Exercise instructions:
Among the entries, find the lines with the string "beside" and report them.

Stored dataset items:

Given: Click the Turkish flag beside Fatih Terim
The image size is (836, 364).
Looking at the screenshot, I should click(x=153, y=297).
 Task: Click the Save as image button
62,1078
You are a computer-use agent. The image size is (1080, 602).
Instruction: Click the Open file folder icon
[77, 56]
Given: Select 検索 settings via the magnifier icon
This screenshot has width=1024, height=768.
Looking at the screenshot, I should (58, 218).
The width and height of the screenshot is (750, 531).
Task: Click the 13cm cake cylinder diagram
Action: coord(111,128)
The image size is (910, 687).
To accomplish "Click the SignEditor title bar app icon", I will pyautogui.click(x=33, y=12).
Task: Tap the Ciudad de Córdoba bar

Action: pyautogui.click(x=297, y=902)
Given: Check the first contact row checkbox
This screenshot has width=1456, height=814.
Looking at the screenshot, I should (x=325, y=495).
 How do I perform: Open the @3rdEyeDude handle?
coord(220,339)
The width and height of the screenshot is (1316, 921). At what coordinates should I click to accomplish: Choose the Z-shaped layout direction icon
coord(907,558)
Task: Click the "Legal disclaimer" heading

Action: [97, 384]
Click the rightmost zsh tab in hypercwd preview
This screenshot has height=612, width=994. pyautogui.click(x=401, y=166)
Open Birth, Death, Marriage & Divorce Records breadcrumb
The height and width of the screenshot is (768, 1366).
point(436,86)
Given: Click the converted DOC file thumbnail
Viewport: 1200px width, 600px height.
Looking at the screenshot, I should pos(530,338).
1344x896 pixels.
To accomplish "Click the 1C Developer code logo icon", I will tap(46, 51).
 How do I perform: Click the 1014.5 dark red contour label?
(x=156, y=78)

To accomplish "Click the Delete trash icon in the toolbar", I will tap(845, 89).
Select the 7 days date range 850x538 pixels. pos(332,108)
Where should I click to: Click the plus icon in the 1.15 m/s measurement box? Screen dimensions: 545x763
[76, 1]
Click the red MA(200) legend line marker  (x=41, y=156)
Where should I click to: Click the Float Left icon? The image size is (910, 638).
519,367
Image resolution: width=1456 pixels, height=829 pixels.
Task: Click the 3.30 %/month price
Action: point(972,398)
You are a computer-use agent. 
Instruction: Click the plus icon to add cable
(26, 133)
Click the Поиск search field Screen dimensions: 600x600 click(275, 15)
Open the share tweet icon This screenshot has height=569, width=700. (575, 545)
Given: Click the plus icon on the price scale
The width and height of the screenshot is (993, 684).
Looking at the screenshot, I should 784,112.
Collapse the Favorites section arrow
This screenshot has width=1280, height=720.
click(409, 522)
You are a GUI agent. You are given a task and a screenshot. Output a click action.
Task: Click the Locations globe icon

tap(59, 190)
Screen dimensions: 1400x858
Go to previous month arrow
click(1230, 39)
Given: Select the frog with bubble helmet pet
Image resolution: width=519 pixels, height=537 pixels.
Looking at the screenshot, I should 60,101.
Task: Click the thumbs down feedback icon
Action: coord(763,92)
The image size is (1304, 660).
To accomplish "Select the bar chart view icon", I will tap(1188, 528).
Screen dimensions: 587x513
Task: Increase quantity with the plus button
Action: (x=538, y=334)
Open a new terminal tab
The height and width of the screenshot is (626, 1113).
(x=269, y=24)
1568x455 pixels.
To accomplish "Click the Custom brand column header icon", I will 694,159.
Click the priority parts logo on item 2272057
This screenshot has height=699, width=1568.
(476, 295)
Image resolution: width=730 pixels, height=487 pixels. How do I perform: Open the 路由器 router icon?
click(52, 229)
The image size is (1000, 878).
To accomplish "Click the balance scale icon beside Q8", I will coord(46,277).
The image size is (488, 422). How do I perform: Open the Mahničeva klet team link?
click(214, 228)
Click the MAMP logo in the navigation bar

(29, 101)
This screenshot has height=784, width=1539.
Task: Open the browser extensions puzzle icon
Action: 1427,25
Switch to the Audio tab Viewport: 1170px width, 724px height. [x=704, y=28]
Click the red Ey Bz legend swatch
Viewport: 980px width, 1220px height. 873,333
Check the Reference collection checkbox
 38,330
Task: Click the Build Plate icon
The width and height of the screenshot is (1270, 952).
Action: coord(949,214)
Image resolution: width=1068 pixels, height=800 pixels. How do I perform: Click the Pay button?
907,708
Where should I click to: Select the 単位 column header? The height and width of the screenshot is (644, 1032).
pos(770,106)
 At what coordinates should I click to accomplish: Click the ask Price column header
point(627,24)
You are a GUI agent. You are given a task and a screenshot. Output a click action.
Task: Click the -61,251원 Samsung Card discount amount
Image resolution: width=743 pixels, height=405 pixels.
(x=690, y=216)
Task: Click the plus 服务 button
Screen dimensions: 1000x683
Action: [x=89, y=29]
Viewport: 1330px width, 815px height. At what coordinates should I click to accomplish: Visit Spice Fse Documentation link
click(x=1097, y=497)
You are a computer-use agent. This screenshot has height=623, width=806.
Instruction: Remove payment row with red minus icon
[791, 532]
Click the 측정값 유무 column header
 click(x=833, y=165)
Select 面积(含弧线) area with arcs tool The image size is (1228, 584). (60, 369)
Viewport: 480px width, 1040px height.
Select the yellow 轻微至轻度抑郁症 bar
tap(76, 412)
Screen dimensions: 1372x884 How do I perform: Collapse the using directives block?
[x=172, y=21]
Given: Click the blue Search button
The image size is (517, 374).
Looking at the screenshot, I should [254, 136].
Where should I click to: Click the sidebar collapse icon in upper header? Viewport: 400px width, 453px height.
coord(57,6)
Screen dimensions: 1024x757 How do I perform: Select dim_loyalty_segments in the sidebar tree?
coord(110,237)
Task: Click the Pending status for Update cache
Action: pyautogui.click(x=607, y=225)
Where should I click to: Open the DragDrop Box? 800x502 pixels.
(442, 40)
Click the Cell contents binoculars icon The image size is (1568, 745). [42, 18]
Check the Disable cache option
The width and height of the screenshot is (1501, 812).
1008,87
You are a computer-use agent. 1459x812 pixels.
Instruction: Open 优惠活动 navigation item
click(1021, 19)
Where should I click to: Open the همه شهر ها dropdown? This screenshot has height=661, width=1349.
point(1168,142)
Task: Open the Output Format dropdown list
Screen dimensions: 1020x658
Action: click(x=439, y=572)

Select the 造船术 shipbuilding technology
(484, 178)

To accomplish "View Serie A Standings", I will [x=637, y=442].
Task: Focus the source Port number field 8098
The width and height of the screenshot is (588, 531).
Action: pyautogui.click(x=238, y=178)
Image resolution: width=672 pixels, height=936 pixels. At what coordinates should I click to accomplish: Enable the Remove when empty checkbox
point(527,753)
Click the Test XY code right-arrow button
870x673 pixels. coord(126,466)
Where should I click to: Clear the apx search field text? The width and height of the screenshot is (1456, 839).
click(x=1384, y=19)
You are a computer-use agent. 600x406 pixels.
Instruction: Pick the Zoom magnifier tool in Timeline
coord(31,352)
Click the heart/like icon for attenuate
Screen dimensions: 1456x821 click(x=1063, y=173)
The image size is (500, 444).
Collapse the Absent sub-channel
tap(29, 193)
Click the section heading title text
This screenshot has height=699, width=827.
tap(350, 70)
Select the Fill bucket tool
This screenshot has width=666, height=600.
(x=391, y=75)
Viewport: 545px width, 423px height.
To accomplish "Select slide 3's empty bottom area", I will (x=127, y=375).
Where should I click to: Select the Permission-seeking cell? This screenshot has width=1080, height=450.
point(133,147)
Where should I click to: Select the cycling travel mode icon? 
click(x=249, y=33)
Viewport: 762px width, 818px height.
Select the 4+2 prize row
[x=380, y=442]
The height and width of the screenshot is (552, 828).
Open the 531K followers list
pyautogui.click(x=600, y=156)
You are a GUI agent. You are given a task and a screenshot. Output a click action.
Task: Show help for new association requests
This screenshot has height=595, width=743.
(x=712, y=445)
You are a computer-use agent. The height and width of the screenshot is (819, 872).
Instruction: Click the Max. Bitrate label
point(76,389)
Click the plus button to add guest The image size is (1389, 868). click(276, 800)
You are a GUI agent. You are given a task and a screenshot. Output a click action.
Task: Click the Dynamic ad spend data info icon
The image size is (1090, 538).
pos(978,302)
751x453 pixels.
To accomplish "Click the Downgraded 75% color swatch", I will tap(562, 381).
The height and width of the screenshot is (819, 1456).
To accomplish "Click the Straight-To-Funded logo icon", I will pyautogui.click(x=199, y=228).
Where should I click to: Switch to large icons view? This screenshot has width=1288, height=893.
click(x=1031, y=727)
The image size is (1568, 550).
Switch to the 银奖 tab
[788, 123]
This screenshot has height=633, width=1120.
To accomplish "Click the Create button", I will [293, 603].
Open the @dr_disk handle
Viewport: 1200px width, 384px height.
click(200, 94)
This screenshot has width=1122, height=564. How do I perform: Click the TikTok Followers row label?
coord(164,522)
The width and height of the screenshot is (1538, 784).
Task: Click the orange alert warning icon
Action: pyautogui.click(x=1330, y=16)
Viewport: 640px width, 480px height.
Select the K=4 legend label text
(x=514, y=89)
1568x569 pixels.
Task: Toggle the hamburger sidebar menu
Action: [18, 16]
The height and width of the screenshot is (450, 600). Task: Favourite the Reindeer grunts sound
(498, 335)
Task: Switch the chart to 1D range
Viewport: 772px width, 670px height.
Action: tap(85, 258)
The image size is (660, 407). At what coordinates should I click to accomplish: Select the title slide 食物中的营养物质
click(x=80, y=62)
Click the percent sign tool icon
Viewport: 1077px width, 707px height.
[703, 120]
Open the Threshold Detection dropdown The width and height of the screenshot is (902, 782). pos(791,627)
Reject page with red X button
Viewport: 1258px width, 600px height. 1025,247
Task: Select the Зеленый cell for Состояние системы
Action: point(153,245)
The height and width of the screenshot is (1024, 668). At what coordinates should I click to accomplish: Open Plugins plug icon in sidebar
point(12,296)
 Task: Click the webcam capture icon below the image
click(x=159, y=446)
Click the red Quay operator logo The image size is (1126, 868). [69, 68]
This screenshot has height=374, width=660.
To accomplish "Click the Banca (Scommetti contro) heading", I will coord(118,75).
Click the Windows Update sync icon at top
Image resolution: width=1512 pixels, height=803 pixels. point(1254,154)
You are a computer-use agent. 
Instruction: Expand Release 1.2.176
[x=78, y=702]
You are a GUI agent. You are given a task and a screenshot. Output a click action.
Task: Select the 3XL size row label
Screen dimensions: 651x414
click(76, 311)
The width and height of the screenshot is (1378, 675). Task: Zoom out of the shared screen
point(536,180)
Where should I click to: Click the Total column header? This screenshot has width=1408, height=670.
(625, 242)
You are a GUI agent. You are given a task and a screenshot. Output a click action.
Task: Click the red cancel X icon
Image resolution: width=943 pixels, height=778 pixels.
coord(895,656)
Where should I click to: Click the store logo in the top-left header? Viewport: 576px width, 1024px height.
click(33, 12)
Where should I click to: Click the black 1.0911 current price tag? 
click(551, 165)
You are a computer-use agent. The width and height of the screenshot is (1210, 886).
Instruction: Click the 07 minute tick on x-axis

Solution for this problem:
Given: Click the Turkish flag beside Fatih Terim
To accomplish "Click the balance scale icon beside Q8", I will coord(46,277).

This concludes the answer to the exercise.